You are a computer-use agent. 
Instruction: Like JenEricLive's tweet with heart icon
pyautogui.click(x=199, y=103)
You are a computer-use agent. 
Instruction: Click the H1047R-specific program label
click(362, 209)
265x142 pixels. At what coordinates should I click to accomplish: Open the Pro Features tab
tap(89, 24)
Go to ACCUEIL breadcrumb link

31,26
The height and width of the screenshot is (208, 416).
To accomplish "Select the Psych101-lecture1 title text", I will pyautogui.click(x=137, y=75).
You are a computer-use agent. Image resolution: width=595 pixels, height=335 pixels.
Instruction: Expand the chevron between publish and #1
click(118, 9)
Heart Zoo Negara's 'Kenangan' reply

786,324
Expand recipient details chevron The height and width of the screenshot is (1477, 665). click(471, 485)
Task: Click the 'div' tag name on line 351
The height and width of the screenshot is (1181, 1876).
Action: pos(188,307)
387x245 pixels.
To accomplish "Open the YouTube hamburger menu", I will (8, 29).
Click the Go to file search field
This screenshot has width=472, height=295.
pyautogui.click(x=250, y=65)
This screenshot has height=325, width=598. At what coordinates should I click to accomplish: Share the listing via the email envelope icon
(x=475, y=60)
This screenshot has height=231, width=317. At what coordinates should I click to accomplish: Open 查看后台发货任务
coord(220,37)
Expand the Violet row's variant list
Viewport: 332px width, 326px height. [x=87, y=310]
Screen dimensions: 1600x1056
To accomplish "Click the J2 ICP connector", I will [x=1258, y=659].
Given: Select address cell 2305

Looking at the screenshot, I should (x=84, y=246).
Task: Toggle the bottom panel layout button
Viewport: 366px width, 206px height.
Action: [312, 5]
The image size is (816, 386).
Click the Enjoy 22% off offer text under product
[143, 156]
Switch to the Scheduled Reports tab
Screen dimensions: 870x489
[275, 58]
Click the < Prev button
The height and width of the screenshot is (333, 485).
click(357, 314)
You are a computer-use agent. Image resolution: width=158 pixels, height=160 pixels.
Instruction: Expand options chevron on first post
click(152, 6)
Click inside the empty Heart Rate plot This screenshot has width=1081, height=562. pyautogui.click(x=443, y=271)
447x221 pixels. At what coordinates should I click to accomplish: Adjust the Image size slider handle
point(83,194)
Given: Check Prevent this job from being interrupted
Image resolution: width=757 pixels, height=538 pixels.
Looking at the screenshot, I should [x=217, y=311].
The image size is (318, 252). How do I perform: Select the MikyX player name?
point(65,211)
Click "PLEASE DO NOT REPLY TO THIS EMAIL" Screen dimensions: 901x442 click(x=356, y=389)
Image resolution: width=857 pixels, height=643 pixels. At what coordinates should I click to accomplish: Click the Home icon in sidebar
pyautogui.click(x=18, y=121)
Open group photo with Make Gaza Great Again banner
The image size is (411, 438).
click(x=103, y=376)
________________________________________
COMPITO ASSEGNATO:
Per favore, riscrivi le righe dalla prima fino a quella che contiene "will pyautogui.click(x=137, y=75).", inclusa, sostituendo "computer-use agent" con "computer-use assistant" e lasciando invariato tutto il resto.

SOLUZIONE DEL COMPITO:
You are a computer-use assistant. 
Instruction: Like JenEricLive's tweet with heart icon
pyautogui.click(x=199, y=103)
You are a computer-use assistant. 
Instruction: Click the H1047R-specific program label
click(362, 209)
265x142 pixels. At what coordinates should I click to accomplish: Open the Pro Features tab
tap(89, 24)
Go to ACCUEIL breadcrumb link

31,26
The height and width of the screenshot is (208, 416).
To accomplish "Select the Psych101-lecture1 title text", I will pyautogui.click(x=137, y=75).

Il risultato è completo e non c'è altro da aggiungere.